My thought is to add some numbers to the diagonal to recover some 0 eigenvalues, so that the transformation will not loss dimensions. However, this is more of a thought, and I want to know if there is a formula to do this.
I got a hint that there is a way to do this using pseudo inverse and svd, but I don't know how to prove that the svd result is actually invertible.
I'll take $A$ to be our singular (presumably square) matrix.
First of all, it should be noted that adding a random matrix $M$ will (with "very high probability") give us a non-singular $A + M$; I'm not sure how to prove this in an elementary way, but this is easy to verify experimentally.

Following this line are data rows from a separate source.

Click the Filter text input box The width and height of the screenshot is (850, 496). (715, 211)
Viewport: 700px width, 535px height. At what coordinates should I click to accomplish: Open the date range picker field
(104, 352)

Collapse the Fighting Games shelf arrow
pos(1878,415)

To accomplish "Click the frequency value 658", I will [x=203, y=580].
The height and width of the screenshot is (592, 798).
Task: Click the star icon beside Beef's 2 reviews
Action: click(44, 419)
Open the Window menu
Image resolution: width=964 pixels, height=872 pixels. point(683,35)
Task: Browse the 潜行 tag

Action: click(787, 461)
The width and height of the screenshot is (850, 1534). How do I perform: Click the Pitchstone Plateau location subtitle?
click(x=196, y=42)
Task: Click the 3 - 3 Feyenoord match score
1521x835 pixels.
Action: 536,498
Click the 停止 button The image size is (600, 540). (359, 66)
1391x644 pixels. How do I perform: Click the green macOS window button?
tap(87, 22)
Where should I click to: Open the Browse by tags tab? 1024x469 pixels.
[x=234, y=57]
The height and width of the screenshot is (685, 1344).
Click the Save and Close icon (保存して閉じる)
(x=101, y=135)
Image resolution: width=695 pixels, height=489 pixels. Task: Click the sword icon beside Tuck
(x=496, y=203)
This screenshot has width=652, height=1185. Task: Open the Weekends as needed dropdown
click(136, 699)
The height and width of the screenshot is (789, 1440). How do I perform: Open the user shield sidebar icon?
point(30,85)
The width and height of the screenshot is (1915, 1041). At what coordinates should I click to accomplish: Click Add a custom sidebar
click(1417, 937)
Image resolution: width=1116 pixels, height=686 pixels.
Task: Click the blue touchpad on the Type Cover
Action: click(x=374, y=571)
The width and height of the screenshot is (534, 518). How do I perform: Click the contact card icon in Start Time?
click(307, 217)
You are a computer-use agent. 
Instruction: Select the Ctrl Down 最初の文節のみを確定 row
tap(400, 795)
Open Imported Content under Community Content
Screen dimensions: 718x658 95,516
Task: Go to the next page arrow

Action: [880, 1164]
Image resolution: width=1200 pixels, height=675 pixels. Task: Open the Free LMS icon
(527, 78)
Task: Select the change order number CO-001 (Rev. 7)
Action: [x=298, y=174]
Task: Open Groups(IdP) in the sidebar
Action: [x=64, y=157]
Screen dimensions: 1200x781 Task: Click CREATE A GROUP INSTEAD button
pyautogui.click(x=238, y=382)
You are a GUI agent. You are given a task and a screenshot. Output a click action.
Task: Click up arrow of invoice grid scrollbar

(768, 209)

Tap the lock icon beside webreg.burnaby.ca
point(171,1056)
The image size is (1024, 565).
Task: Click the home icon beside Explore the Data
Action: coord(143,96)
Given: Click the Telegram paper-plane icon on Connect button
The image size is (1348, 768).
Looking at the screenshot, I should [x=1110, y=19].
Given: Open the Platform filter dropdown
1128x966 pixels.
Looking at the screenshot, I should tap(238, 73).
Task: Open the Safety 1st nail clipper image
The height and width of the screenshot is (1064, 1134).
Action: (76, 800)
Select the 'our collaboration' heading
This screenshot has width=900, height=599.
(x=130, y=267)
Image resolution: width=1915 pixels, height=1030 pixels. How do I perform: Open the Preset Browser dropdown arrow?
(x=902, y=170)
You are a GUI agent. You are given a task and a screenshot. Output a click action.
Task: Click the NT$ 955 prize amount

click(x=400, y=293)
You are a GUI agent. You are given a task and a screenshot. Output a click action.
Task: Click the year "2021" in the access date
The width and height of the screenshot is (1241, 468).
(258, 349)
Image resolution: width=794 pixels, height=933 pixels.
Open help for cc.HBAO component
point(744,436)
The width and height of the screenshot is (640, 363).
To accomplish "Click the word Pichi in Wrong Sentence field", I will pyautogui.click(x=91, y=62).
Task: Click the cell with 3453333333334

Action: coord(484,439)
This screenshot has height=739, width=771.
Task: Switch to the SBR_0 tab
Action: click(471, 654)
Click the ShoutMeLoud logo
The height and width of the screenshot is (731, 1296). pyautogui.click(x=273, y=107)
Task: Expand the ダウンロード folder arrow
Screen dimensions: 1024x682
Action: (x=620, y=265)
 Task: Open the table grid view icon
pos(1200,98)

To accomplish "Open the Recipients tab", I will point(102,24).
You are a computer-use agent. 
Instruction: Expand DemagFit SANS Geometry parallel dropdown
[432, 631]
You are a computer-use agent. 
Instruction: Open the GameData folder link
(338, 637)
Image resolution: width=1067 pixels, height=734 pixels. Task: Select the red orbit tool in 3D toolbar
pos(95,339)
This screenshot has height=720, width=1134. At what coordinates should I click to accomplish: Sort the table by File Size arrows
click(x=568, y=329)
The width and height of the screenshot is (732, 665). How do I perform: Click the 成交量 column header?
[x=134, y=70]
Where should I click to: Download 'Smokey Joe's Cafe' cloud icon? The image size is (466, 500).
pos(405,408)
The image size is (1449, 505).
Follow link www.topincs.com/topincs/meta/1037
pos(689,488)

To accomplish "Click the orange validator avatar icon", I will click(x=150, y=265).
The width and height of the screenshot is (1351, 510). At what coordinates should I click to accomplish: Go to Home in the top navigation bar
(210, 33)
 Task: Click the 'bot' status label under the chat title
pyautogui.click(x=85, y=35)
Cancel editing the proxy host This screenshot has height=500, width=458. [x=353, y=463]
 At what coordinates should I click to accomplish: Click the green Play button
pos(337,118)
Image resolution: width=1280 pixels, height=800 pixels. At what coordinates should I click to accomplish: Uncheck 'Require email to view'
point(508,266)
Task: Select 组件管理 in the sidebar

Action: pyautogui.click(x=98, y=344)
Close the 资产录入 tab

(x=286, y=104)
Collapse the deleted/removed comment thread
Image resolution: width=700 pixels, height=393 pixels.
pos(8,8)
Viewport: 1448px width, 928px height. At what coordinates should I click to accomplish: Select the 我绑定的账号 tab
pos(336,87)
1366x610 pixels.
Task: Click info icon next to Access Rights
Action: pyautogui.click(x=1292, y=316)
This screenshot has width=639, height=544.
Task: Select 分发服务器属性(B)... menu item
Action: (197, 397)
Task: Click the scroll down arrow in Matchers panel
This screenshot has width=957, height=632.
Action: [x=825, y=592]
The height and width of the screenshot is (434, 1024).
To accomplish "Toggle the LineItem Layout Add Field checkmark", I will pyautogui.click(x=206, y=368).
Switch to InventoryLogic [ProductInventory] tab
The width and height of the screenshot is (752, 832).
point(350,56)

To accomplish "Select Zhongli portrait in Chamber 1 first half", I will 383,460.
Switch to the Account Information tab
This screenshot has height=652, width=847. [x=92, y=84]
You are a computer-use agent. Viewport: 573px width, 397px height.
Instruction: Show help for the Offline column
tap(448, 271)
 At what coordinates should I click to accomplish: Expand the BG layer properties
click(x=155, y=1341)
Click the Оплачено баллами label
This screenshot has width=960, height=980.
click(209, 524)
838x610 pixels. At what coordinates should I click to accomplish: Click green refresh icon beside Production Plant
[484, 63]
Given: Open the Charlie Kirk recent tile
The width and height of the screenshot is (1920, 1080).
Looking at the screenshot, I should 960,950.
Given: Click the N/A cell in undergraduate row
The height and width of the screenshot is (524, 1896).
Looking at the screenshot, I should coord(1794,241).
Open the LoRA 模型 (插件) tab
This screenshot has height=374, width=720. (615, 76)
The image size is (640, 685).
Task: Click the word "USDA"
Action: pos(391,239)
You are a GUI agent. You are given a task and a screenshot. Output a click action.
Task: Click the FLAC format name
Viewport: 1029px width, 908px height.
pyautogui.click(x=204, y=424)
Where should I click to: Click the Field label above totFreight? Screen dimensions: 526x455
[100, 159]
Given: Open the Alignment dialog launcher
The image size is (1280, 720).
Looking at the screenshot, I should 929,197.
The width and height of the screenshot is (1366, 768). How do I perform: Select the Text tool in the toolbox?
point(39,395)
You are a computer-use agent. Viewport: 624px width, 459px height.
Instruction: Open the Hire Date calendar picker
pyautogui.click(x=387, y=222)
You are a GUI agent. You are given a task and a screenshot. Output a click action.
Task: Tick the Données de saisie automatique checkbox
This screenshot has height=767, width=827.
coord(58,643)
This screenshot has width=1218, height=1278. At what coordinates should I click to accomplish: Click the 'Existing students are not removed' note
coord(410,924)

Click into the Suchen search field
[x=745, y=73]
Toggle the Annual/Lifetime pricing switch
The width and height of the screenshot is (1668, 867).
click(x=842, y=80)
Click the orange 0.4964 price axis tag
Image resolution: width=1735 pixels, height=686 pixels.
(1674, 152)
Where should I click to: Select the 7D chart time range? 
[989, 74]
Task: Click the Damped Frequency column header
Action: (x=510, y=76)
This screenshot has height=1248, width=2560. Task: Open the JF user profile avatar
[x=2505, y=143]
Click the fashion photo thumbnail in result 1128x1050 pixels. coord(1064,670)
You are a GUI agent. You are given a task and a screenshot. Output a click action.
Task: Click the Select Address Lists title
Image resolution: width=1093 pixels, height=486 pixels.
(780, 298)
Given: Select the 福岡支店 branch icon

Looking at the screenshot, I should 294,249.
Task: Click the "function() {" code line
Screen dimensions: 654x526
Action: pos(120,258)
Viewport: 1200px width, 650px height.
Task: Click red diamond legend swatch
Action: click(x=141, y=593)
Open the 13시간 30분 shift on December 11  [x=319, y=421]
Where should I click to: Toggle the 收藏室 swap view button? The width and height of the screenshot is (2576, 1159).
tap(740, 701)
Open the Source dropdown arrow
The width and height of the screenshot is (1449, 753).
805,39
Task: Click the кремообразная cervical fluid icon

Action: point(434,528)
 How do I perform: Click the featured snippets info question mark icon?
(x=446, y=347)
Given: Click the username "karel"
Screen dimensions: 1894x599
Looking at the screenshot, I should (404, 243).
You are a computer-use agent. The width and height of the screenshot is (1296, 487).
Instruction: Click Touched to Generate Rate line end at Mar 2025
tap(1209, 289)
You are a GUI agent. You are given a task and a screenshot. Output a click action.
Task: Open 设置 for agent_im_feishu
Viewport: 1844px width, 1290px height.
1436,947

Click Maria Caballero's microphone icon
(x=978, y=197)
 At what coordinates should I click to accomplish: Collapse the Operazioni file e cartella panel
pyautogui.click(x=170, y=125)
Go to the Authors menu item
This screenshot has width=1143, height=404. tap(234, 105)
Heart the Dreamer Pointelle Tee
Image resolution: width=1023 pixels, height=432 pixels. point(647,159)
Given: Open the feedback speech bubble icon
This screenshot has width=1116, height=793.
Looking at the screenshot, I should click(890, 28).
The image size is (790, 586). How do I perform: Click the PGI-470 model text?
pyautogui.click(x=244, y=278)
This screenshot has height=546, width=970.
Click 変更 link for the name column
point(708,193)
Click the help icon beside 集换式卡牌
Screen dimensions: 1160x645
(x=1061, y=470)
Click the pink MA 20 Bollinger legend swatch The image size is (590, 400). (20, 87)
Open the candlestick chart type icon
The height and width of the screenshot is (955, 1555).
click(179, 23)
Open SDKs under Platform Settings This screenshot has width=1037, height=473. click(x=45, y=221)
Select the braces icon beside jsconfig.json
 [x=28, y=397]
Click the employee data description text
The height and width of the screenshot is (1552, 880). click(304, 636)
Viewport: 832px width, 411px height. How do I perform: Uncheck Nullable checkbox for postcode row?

Second, here's the idea that they probably had in mind. Suppose that $A = U \Sigma V^T$ is a singular-value decomposition, and we have $$ \Sigma = \pmatrix{S & 0\\0 & 0} $$ where $S$ is a diagonal $r \times r$ matrix whose diagonal contains the non-zero singular values of $A$. For any small number $\epsilon > 0$, we can define $$ \Delta A = \epsilon \cdot U\pmatrix{0&0\\0&I}V^T. $$ I will leave it to you to verify that $A + \Delta A$ has full rank.